**TO DO**
Change every "GUI agent" in the rows below to "screen assistant", and reproduce all the rows with the rest of their text unchanged.

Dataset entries
^^^^^^^^

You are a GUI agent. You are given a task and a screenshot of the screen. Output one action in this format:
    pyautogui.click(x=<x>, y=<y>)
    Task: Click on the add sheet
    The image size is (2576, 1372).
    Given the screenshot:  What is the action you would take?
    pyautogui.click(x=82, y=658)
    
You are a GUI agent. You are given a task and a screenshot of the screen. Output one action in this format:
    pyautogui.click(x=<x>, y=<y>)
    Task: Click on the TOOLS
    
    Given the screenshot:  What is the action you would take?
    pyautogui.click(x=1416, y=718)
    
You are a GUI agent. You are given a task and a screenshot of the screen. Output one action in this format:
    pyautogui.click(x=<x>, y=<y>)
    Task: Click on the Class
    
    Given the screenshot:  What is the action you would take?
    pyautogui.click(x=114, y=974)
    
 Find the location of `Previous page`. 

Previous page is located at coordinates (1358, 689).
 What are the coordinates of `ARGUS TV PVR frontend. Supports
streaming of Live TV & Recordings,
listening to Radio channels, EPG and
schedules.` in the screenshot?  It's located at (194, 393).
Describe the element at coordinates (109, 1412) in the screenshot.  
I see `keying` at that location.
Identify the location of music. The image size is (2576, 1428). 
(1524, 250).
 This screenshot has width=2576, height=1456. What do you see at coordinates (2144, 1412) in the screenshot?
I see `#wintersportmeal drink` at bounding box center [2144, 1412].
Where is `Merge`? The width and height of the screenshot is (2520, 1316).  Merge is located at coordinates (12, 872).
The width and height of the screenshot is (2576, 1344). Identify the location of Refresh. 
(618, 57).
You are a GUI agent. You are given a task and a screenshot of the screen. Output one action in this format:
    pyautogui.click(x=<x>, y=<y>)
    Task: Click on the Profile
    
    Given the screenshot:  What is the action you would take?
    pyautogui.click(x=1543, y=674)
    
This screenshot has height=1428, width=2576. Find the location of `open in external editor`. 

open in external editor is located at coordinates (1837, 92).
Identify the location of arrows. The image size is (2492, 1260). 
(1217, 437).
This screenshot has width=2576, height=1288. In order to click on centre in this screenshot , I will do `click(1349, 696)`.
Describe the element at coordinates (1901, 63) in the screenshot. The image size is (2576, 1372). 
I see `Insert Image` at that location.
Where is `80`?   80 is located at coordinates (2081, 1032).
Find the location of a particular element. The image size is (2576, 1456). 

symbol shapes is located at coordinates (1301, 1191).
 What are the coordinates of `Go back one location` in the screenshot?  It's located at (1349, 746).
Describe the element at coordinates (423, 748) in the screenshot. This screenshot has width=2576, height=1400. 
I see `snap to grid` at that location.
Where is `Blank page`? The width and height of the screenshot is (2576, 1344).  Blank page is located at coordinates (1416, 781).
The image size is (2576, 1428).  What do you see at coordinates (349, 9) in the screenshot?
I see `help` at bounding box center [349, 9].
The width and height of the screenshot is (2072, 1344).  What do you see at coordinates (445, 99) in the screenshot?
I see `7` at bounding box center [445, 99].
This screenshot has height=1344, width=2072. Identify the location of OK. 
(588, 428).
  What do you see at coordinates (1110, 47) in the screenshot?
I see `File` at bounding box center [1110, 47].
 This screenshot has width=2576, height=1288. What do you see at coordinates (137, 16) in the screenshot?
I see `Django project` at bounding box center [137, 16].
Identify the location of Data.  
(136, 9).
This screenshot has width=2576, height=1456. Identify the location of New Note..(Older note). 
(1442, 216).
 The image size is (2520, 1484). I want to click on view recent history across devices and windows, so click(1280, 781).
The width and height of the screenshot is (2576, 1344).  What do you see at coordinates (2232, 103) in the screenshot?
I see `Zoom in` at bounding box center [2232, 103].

^^^^^^^^

**ANSWER TO THIS TASK**
You are a screen assistant. You are given a task and a screenshot of the screen. Output one action in this format:
    pyautogui.click(x=<x>, y=<y>)
    Task: Click on the add sheet
    The image size is (2576, 1372).
    Given the screenshot:  What is the action you would take?
    pyautogui.click(x=82, y=658)
    
You are a screen assistant. You are given a task and a screenshot of the screen. Output one action in this format:
    pyautogui.click(x=<x>, y=<y>)
    Task: Click on the TOOLS
    
    Given the screenshot:  What is the action you would take?
    pyautogui.click(x=1416, y=718)
    
You are a screen assistant. You are given a task and a screenshot of the screen. Output one action in this format:
    pyautogui.click(x=<x>, y=<y>)
    Task: Click on the Class
    
    Given the screenshot:  What is the action you would take?
    pyautogui.click(x=114, y=974)
    
 Find the location of `Previous page`. 

Previous page is located at coordinates (1358, 689).
 What are the coordinates of `ARGUS TV PVR frontend. Supports
streaming of Live TV & Recordings,
listening to Radio channels, EPG and
schedules.` in the screenshot?  It's located at (194, 393).
Describe the element at coordinates (109, 1412) in the screenshot.  
I see `keying` at that location.
Identify the location of music. The image size is (2576, 1428). 
(1524, 250).
 This screenshot has width=2576, height=1456. What do you see at coordinates (2144, 1412) in the screenshot?
I see `#wintersportmeal drink` at bounding box center [2144, 1412].
Where is `Merge`? The width and height of the screenshot is (2520, 1316).  Merge is located at coordinates (12, 872).
The width and height of the screenshot is (2576, 1344). Identify the location of Refresh. 
(618, 57).
You are a screen assistant. You are given a task and a screenshot of the screen. Output one action in this format:
    pyautogui.click(x=<x>, y=<y>)
    Task: Click on the Profile
    
    Given the screenshot:  What is the action you would take?
    pyautogui.click(x=1543, y=674)
    
This screenshot has height=1428, width=2576. Find the location of `open in external editor`. 

open in external editor is located at coordinates (1837, 92).
Identify the location of arrows. The image size is (2492, 1260). 
(1217, 437).
This screenshot has width=2576, height=1288. In order to click on centre in this screenshot , I will do `click(1349, 696)`.
Describe the element at coordinates (1901, 63) in the screenshot. The image size is (2576, 1372). 
I see `Insert Image` at that location.
Where is `80`?   80 is located at coordinates (2081, 1032).
Find the location of a particular element. The image size is (2576, 1456). 

symbol shapes is located at coordinates (1301, 1191).
 What are the coordinates of `Go back one location` in the screenshot?  It's located at (1349, 746).
Describe the element at coordinates (423, 748) in the screenshot. This screenshot has width=2576, height=1400. 
I see `snap to grid` at that location.
Where is `Blank page`? The width and height of the screenshot is (2576, 1344).  Blank page is located at coordinates (1416, 781).
The image size is (2576, 1428).  What do you see at coordinates (349, 9) in the screenshot?
I see `help` at bounding box center [349, 9].
The width and height of the screenshot is (2072, 1344).  What do you see at coordinates (445, 99) in the screenshot?
I see `7` at bounding box center [445, 99].
This screenshot has height=1344, width=2072. Identify the location of OK. 
(588, 428).
  What do you see at coordinates (1110, 47) in the screenshot?
I see `File` at bounding box center [1110, 47].
 This screenshot has width=2576, height=1288. What do you see at coordinates (137, 16) in the screenshot?
I see `Django project` at bounding box center [137, 16].
Identify the location of Data.  
(136, 9).
This screenshot has width=2576, height=1456. Identify the location of New Note..(Older note). 
(1442, 216).
 The image size is (2520, 1484). I want to click on view recent history across devices and windows, so click(1280, 781).
The width and height of the screenshot is (2576, 1344).  What do you see at coordinates (2232, 103) in the screenshot?
I see `Zoom in` at bounding box center [2232, 103].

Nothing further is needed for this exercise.